Forces the model to respond with valid JSON.

```json
{
  "response_format": {"type": "json_object"}
}
```

**Example:**
```json
{
  "model": "llama-3.3-70b-instruct",
  "messages": [
    {
      "role": "user",
      "content": "Extract person info: John is a 30-year-old engineer.

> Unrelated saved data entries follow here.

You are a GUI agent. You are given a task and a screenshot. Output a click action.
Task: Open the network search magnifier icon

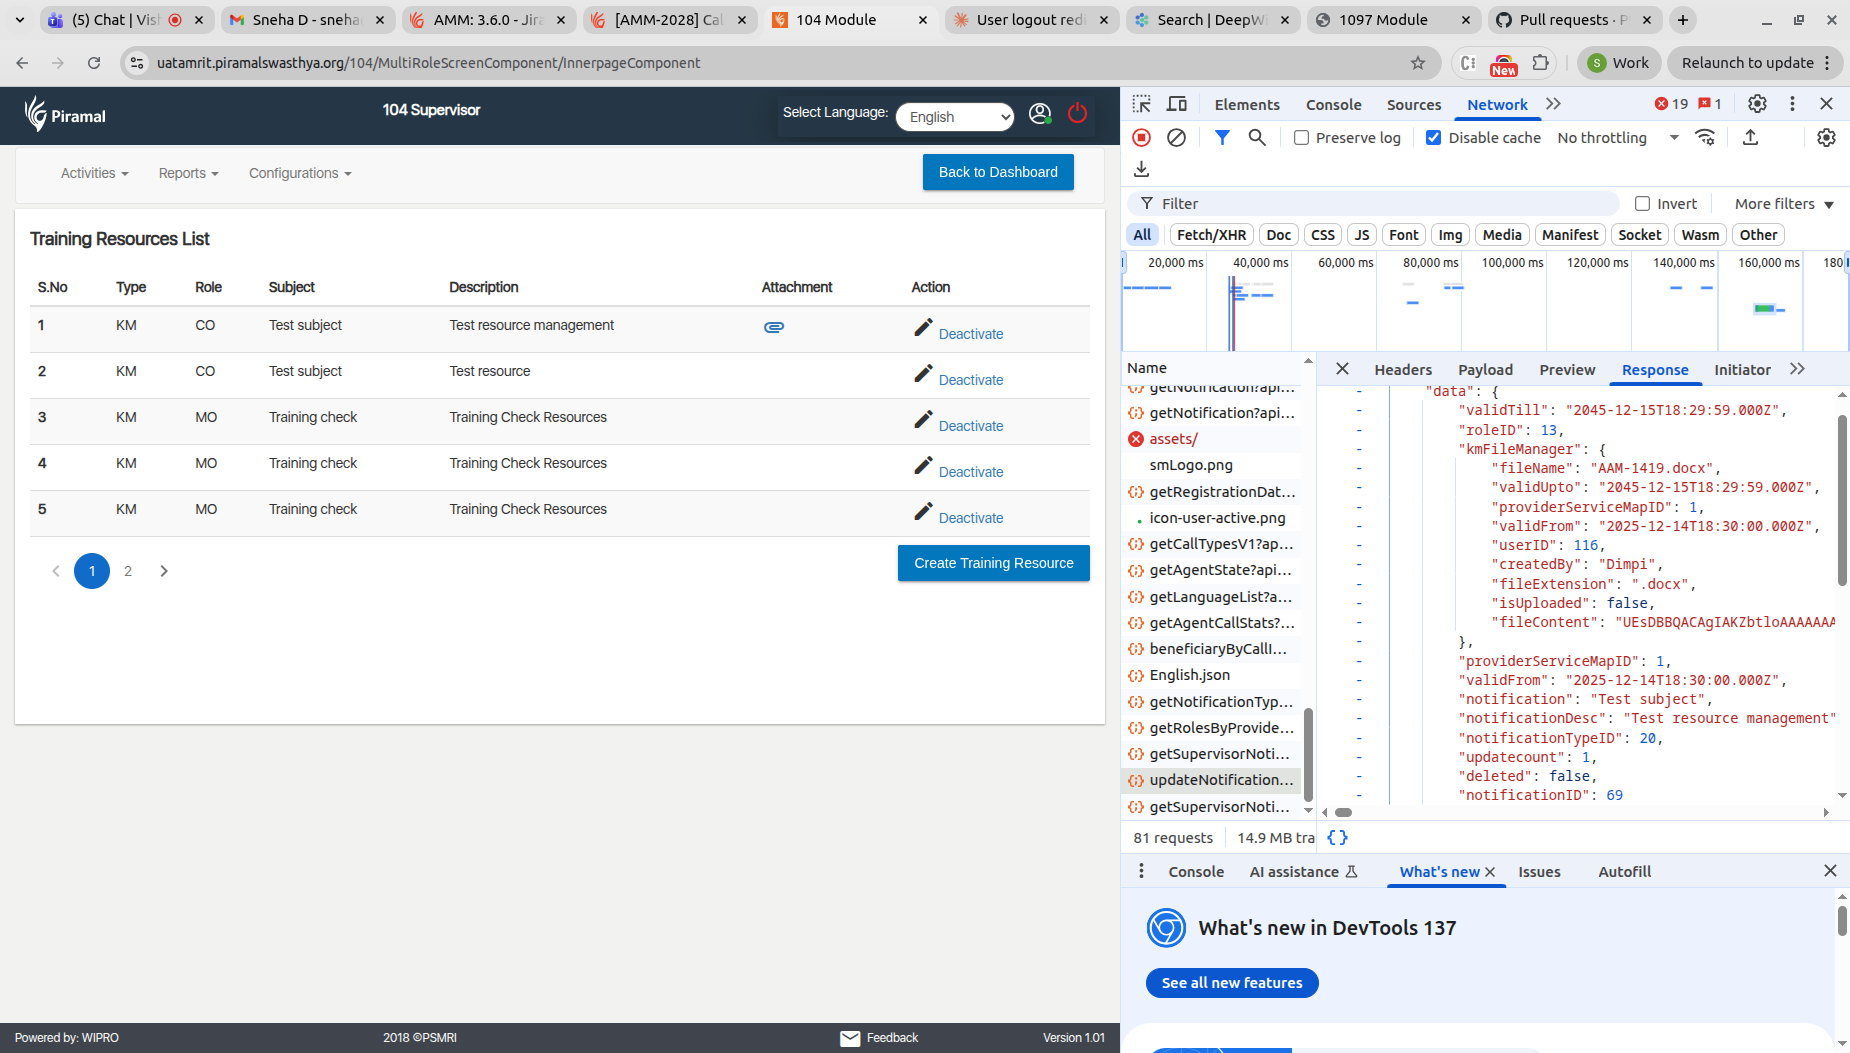pyautogui.click(x=1257, y=138)
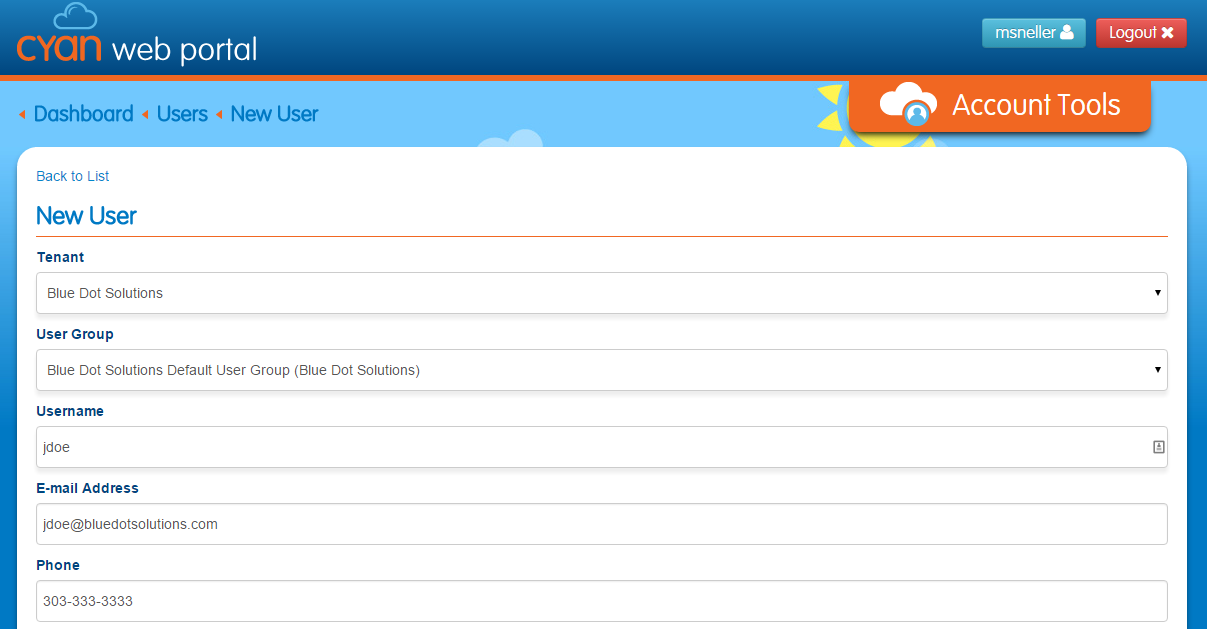Click the msneller account button
The height and width of the screenshot is (629, 1207).
[x=1033, y=32]
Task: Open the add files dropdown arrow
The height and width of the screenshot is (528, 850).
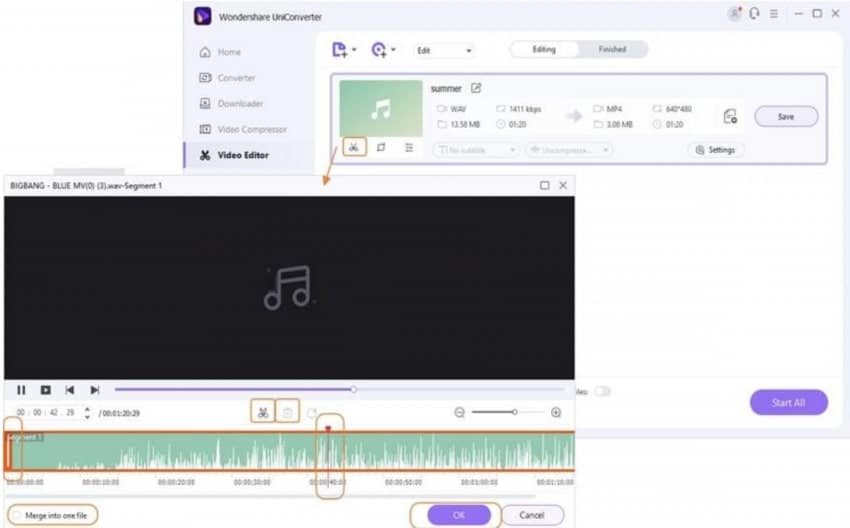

Return as JSON."
    }
  ],
  "response_format": {"type": "json_object"}
}
```

**Response:**
```json
{
  "name": "John",
  "age": 30,
  "occupation": "engineer"
}
```

---

## Function Calling

Enable the model to call functions you define.

### Tool Definition

```json
{
  "tools": [
    {
      "type": "function",
      "function": {
        "name": "get_weather",
        "description": "Get current weather for a location",
        "parameters": {
          "type": "object",
          "properties": {
            "location": {
              "type": "string",
              "description": "City name"
            },
            "unit": {
              "type": "string",
              "enum": ["celsius", "fahrenheit"]
            }
          },
          "required": ["location"]
        }
      }
    }
  ],
  "tool_choice": "auto"
}
```

### Tool Choice Options

- `"auto"` - Model decides whether to call a function
- `"none"` - Model will not call any function
- `{"type": "function", "function": {"name": "function_name"}}` - Force specific function

### Response with Function Call

```json
{
  "choices": [
    {
      "message": {
        "role": "assistant",
        "content": null,
        "tool_calls": [
          {
            "id": "call_abc123",
            "type": "function",
            "function": {
              "name": "get_weather",
              "arguments": "{\"location\": \"Paris\", \"unit\": \"celsius\"}"
            }
          }
        ]
      }
    }
  ]
}
```

---

## Vision (Multimodal)

Send images along with text (requires vision-capable models like `llama-4-maverick`).

### Image URL

```json
{
  "model": "llama-4-maverick",
  "messages": [
    {
      "role": "user",
      "content": [
        {
          "type": "text",
          "text": "What's in this image?"
        },
        {
          "type": "image_url",
          "image_url": {
            "url": "https://example.com/image.jpg"
          }
        }
      ]
    }
  ]
}
```

### Base64 Image

```json
{
  "type": "image_url",
  "image_url": {
    "url": "data:image/jpeg;base64,/9j/4AAQSkZJRg..."
  }
}
```

---

## Error Codes

| Code | Description |
|------|-------------|
| 400 | Bad Request - Invalid parameters |
| 401 | Unauthorized - Invalid or missing API key |
| 404 | Not Found - Model or endpoint not found |
| 429 | Too Many Requests - Rate limit exceeded |
| 500 | Internal Server Error - Server error |
| 503 | Service Unavailable - Server overloaded |

### Error Response Format

```json
{
  "error": {
    "message": "Invalid API key provided",
    "type": "invalid_request_error",
    "code": "invalid_api_key"
  }
}
```

---

## Rate Limits

Current rate limits (subject to change):

- **Requests per minute:** Based on your API key tier
- **Tokens per minute:** Based on your API key tier

Rate limit headers are included in responses:

```
X-RateLimit-Limit-Requests: 100
X-RateLimit-Remaining-Requests: 99
X-RateLimit-Reset-Requests: 2025-10-26T08:01:00Z
```

---

## OpenRouter Compatibility

This API is fully compatible with [OpenRouter](https://openrouter.ai/) clients and libraries. Simply change the base URL to:

```python
client = openai.OpenAI(
    base_url="https://freeinference.org/v1",
    api_key="your-api-key-here"
)
```

All OpenRouter-compatible parameters and features are supported.